▶ [EXERCISE DIRECTIONS] Pull every line from the records that has the word "rival" in it.

▶ [RECORDS SUPPLIED]
####################
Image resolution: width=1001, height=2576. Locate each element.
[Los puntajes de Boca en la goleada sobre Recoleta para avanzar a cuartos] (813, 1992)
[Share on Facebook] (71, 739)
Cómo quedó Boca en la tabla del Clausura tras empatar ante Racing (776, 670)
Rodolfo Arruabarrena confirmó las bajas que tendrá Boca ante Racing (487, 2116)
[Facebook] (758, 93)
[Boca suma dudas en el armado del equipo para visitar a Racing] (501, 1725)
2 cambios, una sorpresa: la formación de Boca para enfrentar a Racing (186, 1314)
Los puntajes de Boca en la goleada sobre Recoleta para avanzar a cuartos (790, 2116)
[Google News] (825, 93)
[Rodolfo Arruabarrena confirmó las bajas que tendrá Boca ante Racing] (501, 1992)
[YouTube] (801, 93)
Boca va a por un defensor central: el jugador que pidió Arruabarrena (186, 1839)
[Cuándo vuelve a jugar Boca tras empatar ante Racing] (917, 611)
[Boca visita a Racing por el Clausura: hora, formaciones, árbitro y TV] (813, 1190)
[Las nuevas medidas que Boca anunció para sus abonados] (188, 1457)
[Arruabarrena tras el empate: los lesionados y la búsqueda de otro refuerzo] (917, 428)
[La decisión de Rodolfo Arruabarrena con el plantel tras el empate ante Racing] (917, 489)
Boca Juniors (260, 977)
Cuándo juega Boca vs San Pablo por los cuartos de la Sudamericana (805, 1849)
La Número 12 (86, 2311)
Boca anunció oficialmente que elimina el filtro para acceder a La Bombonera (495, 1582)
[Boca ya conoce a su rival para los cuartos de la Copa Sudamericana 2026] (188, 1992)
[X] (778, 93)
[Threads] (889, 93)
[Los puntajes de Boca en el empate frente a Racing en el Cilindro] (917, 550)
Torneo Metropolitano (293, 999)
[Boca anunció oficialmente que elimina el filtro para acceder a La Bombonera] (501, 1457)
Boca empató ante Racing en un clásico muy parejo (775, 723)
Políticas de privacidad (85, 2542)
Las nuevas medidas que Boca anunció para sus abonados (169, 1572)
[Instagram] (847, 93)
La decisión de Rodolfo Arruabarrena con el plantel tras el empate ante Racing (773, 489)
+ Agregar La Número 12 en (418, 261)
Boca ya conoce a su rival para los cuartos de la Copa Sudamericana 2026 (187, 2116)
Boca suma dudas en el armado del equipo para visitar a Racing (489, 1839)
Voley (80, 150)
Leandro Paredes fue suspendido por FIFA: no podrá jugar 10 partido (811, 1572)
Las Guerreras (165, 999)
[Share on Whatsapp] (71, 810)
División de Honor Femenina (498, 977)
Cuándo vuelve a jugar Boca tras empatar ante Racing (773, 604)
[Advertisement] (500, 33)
####################
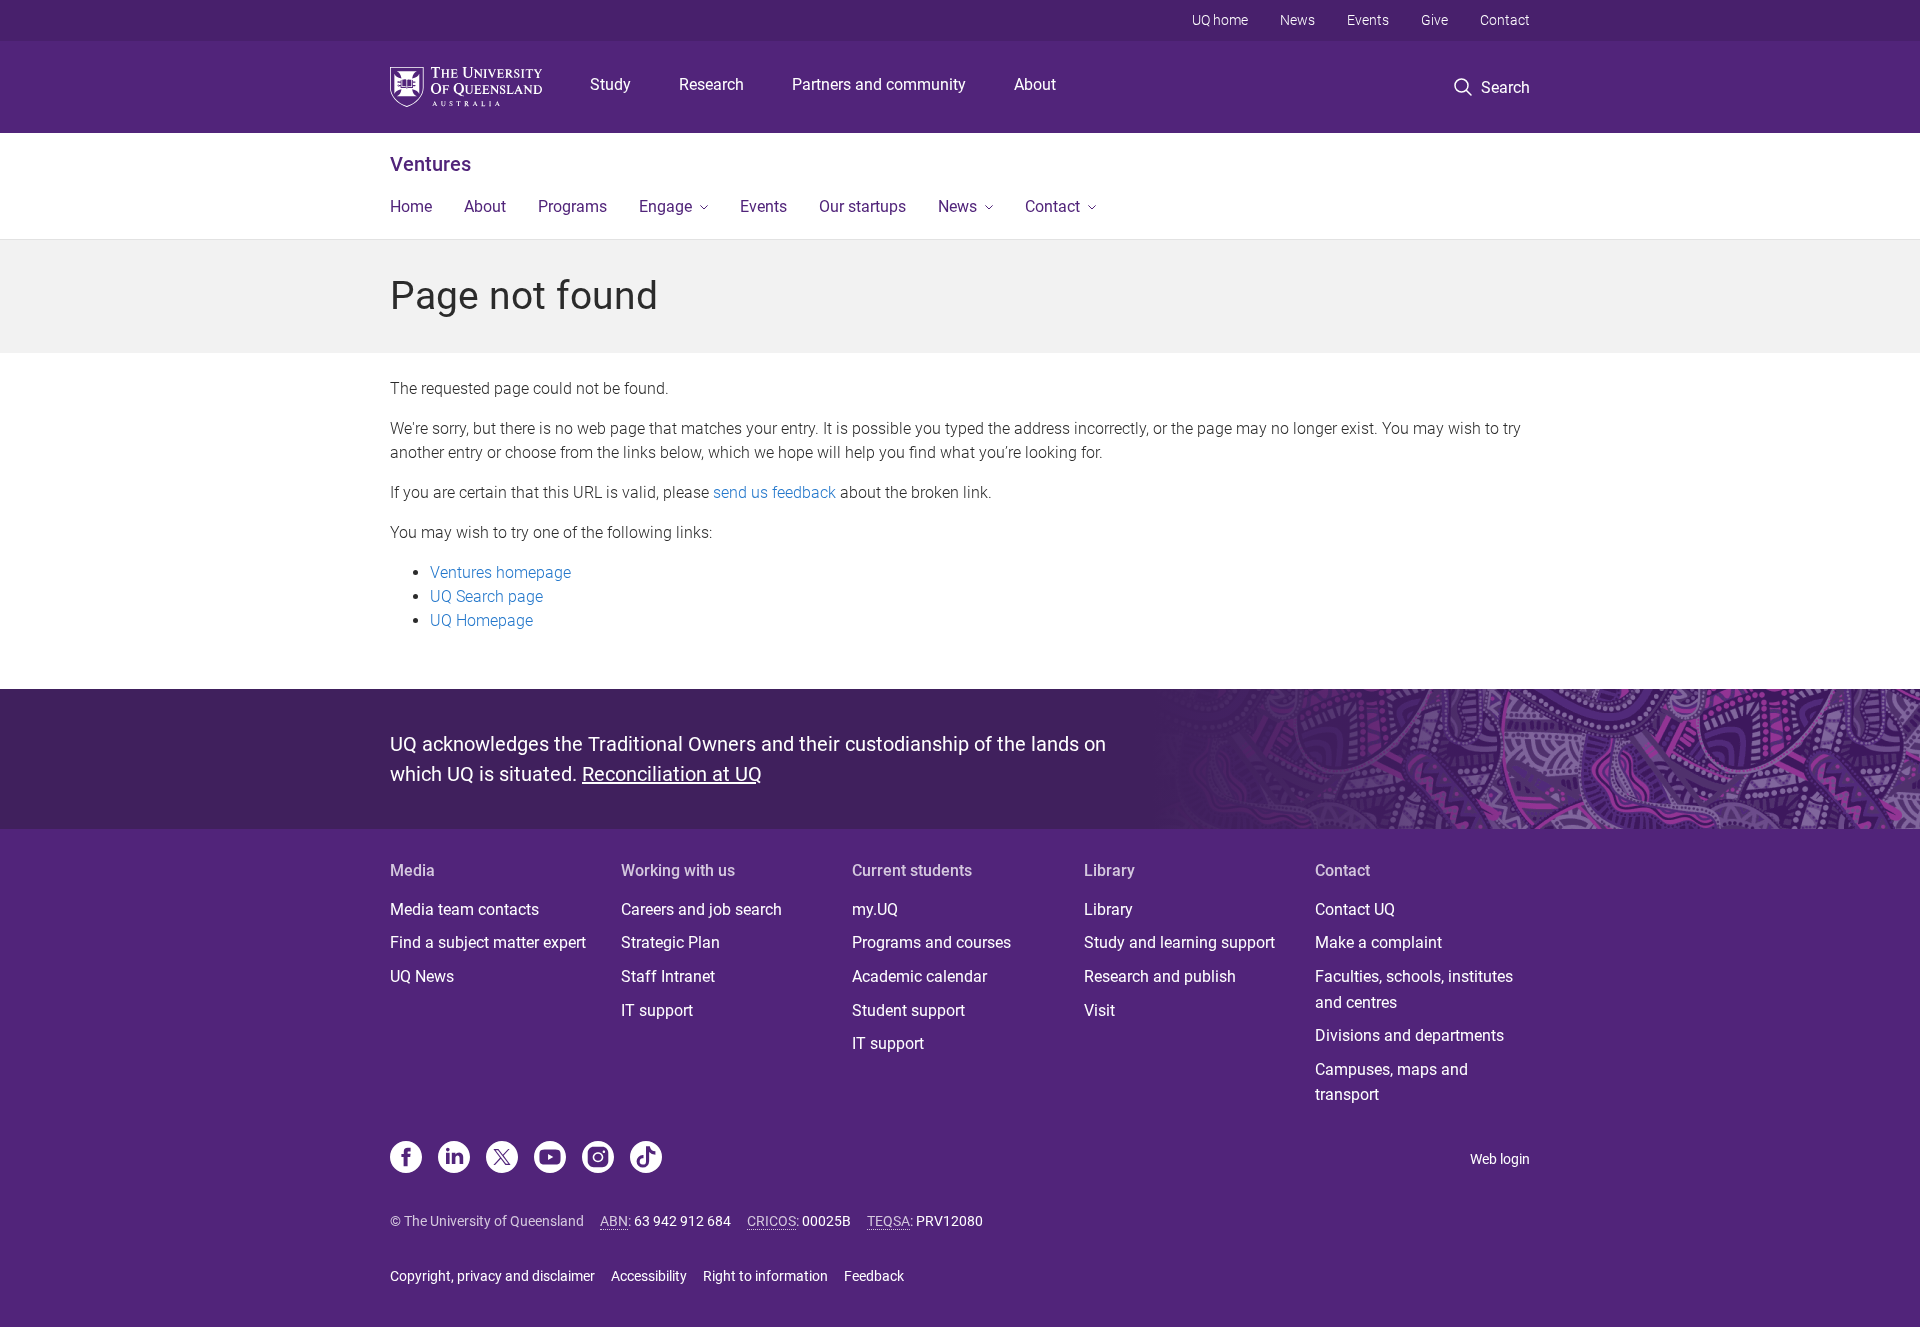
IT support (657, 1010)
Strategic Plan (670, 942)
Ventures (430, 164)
####################
▶ [ANSWER TO THIS TASK]
[Boca ya conoce a su rival para los cuartos de la Copa Sudamericana 2026] (188, 1992)
Boca ya conoce a su rival para los cuartos de la Copa Sudamericana 2026 (187, 2116)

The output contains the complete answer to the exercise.